2008年4月6日日曜日

いわき絵のぼり


まずは、いわき市教委発行の『いわき市の文化財』から。「いわきには男子の誕生を祝って、端午の節句に、子供の母親の実家から絵のぼり(こばたともいう)を贈るならわしがあった。男子が強くたくましく育って欲しいという願いをこめた縁起物である。五月の空に武者絵のはためく風情はいわきの風物詩でもあった」

4月4日のNHK「ワンダフル東北」を見た。タイトルは<ここに技あり・いわき▽風を読む干物づくり▽歴史を守る宮大工▽のぼり作り>。いわきの優れた職人とその技を紹介していて、引き込まれた。

<のぼり作り>では旧知の石川進・貞治さん兄弟が登場した。平の郊外にある石川さんの工房が映る。一見、農家風である。やがてカメラは石川さん兄弟と進さんの息子さんの3人が「こばた」の武者絵を製作している様子をとらえる。

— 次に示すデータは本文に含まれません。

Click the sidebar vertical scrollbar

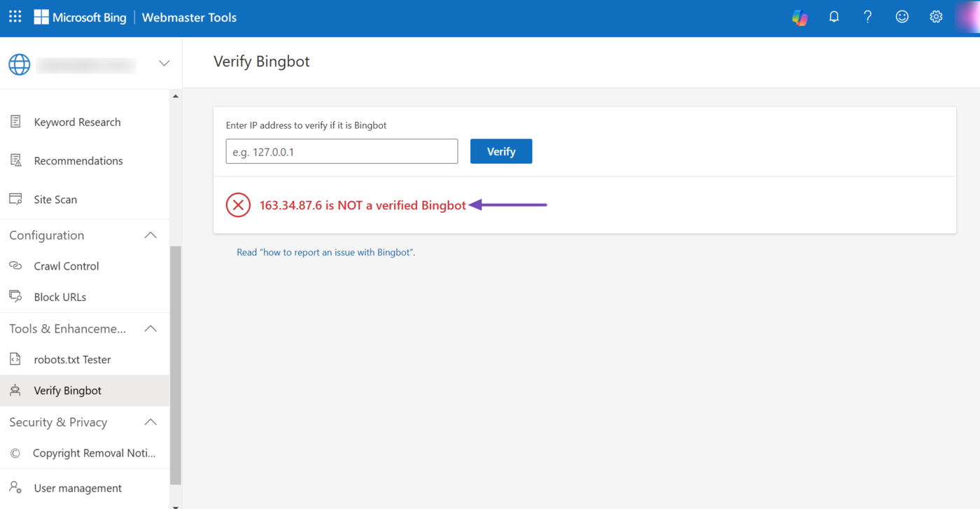[x=176, y=364]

映像を通じてとはいえ、初めて兄弟の仕事の現場を見た。貞治さんが描いた下絵に3人が色を染める。進さんが「ぼかし」という技法について説明する。グラデーションのことだと思うが、なにか格闘しているような、張り詰めた雰囲気がある。真剣勝負と言い換えてもいい。茶の間で見ているこちらも、思わず姿勢を正した。

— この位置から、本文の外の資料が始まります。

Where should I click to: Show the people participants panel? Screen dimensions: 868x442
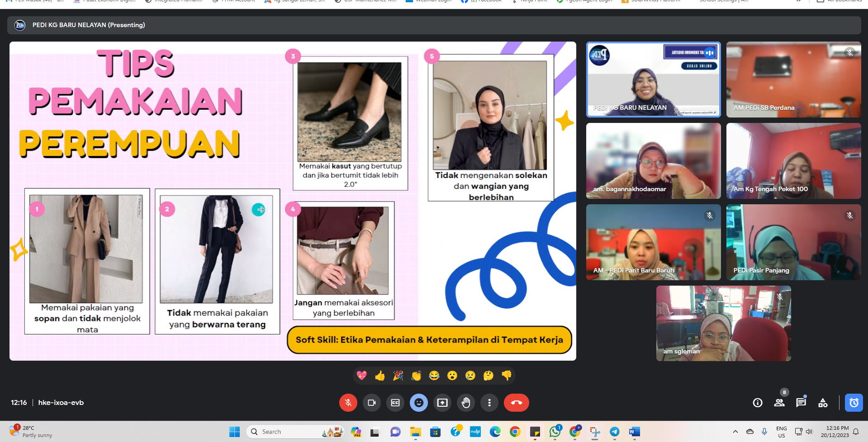point(779,403)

やがて貞治さんが新しく考案した武者絵=写真・NHKテレビから=の話に移った。超縦長の「こばた」に絵を描くことの難しさと、それゆえの創意工夫、やりがい。貞治さんの筆が力強くはねる。そして、「2代目石川幸男」襲名の話。

「石川幸男」とは、兄弟の父親のことだ。生前はいわき市の無形文化財(いわき絵のぼり製作技術)に認定されていた名人である。その名を、弟の貞治さんが襲った。進さんの配慮も含めて拍手を送りたい。

そういえば、同じ絵のぼり製作技術でほかに2人(高橋晃平、宇佐美シヅイさん)が無形文化財に認定されていたが、いずれも亡くなった。さいわい後継者がいる。宇佐美さんの場合は孫が伝統を受け継いだ。旧知の父親と飲み屋でばったり会ったとき、「私の息子がその孫」と知って、いささか驚いた。

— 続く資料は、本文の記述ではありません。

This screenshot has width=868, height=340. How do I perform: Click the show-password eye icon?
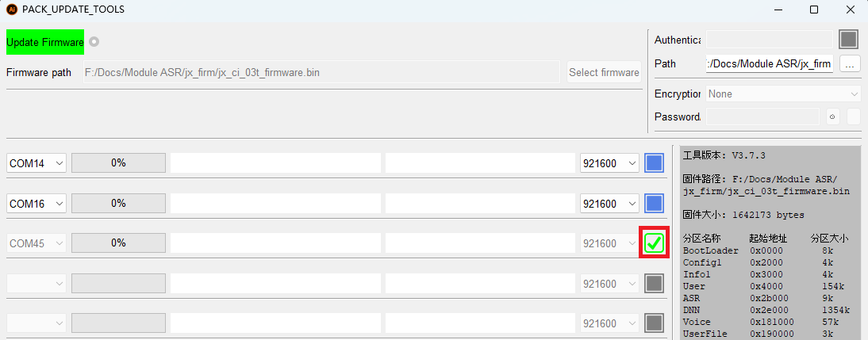click(832, 117)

再び『いわき市の文化財』から。「戦後、材料難と社会情勢の変革の中で製作機会が減少し、技術者が極端に消滅してしまった」。新しい後継者はそれこそ、先代から受け継いだ技能を伝承し、「健全な製作を続ける貴重な存在」だ。
数が少なくなったとはいえ、端午の節句が近づくと、いわきの郊外では「こばた」がはためくようになる。間もなくその季節を迎える。